Designing an email system is a favorite at Google (who built Gmail) and at companies that rely heavily on transactional email. It combines protocol knowledge, distributed storage, full-text search, and deliverability challenges at billion-user scale.

Email Protocols

Protocol	Purpose	Port
SMTP	Sending and relaying email between servers	25 (server-to-server), 587 (submission with auth)
IMAP	Client retrieves and manages mail on server (server stores master copy)	993 (TLS)
POP3	Client downloads and deletes mail from server (local copy)	995 (TLS)

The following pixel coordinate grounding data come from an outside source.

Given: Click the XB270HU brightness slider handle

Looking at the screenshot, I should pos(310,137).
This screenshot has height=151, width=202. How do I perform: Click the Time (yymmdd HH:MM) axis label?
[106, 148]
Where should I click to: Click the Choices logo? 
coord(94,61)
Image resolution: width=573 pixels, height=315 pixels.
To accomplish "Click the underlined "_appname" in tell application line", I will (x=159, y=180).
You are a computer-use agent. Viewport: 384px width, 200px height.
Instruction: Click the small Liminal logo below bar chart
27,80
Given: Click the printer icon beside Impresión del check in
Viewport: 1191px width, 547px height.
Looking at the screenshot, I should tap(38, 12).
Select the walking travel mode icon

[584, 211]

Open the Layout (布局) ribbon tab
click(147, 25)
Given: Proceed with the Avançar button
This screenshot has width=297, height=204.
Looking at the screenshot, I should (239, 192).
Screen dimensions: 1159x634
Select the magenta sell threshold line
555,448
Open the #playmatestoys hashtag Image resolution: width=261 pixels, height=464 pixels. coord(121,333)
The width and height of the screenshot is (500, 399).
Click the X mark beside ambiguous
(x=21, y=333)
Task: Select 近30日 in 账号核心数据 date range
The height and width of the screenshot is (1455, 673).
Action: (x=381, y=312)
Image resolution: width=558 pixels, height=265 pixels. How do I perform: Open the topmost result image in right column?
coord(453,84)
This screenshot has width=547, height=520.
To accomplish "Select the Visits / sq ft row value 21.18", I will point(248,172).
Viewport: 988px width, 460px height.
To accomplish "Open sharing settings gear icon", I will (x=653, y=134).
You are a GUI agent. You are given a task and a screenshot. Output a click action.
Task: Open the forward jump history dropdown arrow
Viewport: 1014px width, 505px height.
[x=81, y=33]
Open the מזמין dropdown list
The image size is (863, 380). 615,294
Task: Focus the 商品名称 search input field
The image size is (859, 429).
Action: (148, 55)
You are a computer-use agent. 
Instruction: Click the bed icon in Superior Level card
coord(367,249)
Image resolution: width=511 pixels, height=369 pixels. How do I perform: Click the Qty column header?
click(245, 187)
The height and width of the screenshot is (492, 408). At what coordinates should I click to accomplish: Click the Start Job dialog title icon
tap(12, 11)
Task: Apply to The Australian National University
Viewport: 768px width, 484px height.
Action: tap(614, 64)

Modern email clients (Gmail web, Outlook, Apple Mail) use IMAP or proprietary APIs (Gmail API, Microsoft Graph). SMTP is still the universal protocol for server-to-server delivery.

High-Level Architecture

Sending:
  [Client] → SMTP Submission (port 587, auth) → [Outbound SMTP Gateway]
                                                          ↓
                                              [DNS MX lookup → target server]
                                                          ↓
                                              [Target SMTP Server (inbound)]

Receiving:
  [Inbound SMTP Gateway] → [Spam filter] → [Message Queue (Kafka)]
                                                    ↓
                                          [Storage Service] → [Object Store]
                                                    ↓
                                          [Search Indexer → Elasticsearch]
                                                    ↓
                                          [Client (IMAP / Gmail API)]

Message Storage Design

Database Schema

-- Mailboxes and folders
CREATE TABLE mailboxes (
    id          BIGINT PRIMARY KEY,  -- user_id
    email       VARCHAR(255) UNIQUE NOT NULL,
    quota_bytes BIGINT DEFAULT 15 * 1024 * 1024 * 1024,  -- 15GB
    used_bytes  BIGINT DEFAULT 0
);

-- Threads (email conversations)
CREATE TABLE threads (
    id          BIGINT PRIMARY KEY,
    subject     TEXT NOT NULL,
    last_msg_at TIMESTAMP NOT NULL
);

-- Messages (metadata only — body stored in object store)
CREATE TABLE messages (
    id           BIGINT PRIMARY KEY,
    thread_id    BIGINT REFERENCES threads(id),
    mailbox_id   BIGINT REFERENCES mailboxes(id),
    from_addr    VARCHAR(255) NOT NULL,
    to_addrs     TEXT NOT NULL,        -- JSON array
    subject      TEXT,
    body_key     VARCHAR(255),         -- S3 object key
    size_bytes   INT NOT NULL,
    received_at  TIMESTAMP NOT NULL,
    labels       TEXT DEFAULT "[]",   -- JSON array: [INBOX, UNREAD, STARRED]
    is_read      BOOLEAN DEFAULT FALSE,
    spam_score   FLOAT
);

CREATE INDEX idx_messages_mailbox_thread ON messages(mailbox_id, thread_id);
CREATE INDEX idx_messages_mailbox_time ON messages(mailbox_id, received_at DESC);

Body Storage

Email bodies range from 1KB to 25MB (with attachments). Store raw MIME in object storage (S3/GCS) with the key stored in the messages table. Use content-addressable storage (SHA-256 hash of content as key) to deduplicate identical attachments sent to multiple recipients in the same domain.

import hashlib

def store_message_body(raw_mime: bytes) -> str:
    content_hash = hashlib.sha256(raw_mime).hexdigest()
    key = f"messages/{content_hash[:2]}/{content_hash}"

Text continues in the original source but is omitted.